> **What you will do**
Please copy the space-age essay again, starting at the words "Then I saw Gravity." and ending after "you) in space.", and change "debris" to "space junk" each time it appears.

I was a child of the space age. Sputnik went up when I was a two years old, and I was six when Alan Shepard became the first American astronaut in space. I eagerly followed the Mercury, Gemini, and Apollo programs, and I remember the thrill of watching Neil Armstrong make his "one small step for man." Like most kids from my era, more than anything else I wanted to be an astronaut when I grew up.
Space Boy, circa 1959 |
Science fiction movies like 2001: A Space Odyssey, where terrible things happened in space, didn't scare me because that was science fiction. Even real-life disasters like the destruction of the Challenger space shuttle didn't discourage me. I knew that some day, I would have the opportunity to go into space—to be a Rocket Man, like the guy in the Elton John/Bernie Taupin song (though hopefully not as lonely).
Then I saw Gravity.
If there is a piece of debris on the road—the tiniest piece of debris—I am sure to hit it. That's just the kind of luck I have. The worst case scenario when you hit the tiniest piece of debris on the road is that you end up with a flat tire. Now, thanks to Gravity, I know what the worst case—or, in fact, the any case—scenario is when you hit the tiniest piece of debris (or the tiniest piece of debris hits you) in space.

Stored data
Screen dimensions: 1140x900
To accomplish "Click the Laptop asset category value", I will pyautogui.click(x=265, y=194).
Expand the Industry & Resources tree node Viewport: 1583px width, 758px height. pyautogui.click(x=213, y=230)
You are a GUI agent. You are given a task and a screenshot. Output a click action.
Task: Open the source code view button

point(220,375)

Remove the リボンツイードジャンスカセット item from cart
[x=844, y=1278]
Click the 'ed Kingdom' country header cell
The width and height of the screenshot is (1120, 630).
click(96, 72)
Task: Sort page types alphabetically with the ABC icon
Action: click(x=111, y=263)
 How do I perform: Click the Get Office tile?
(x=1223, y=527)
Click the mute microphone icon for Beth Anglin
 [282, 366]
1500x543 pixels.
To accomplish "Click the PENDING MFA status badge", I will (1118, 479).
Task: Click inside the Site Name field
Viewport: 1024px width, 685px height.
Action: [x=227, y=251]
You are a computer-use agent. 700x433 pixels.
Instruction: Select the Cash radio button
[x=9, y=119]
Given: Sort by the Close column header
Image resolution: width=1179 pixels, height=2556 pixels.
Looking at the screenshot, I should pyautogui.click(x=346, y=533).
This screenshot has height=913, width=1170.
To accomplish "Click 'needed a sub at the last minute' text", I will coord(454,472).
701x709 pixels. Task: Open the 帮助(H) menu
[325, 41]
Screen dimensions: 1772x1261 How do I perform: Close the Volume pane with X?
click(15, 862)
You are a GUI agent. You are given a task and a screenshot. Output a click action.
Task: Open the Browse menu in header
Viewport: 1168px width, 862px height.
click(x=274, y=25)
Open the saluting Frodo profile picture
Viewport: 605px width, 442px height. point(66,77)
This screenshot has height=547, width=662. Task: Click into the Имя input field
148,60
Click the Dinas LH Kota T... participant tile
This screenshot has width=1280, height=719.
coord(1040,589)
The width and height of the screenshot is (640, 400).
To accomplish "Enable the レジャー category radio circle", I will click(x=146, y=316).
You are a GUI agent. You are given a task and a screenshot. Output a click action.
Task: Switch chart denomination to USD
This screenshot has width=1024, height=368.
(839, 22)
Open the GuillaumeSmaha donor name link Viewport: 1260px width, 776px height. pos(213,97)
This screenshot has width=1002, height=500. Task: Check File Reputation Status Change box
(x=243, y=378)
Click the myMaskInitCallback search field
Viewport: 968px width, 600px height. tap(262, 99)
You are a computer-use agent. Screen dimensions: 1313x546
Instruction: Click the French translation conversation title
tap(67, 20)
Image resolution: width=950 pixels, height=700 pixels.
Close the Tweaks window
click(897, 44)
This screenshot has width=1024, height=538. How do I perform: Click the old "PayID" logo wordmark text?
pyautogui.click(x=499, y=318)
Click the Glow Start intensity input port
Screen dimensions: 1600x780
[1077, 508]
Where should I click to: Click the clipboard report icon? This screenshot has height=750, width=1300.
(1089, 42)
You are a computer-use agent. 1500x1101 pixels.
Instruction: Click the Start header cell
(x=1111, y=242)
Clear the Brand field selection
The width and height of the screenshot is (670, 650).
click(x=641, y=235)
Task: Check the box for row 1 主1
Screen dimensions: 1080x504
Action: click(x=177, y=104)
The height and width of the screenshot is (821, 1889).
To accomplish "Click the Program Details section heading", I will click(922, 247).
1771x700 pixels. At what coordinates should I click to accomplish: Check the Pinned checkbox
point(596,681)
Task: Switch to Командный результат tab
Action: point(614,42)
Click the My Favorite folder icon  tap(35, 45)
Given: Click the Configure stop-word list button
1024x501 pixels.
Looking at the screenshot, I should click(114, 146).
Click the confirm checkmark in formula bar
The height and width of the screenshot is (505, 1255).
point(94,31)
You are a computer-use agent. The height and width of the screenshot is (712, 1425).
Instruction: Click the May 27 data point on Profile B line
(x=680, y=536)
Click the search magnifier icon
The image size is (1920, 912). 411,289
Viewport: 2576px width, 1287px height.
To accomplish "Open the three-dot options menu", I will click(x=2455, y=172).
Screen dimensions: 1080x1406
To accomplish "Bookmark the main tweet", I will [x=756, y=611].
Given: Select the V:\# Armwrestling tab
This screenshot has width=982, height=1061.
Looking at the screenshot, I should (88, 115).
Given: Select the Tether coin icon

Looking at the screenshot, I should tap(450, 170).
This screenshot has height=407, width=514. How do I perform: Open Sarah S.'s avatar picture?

> **Expected answer**
Then I saw Gravity.
If there is a piece of space junk on the road—the tiniest piece of space junk—I am sure to hit it. That's just the kind of luck I have. The worst case scenario when you hit the tiniest piece of space junk on the road is that you end up with a flat tire. Now, thanks to Gravity, I know what the worst case—or, in fact, the any case—scenario is when you hit the tiniest piece of space junk (or the tiniest piece of space junk hits you) in space.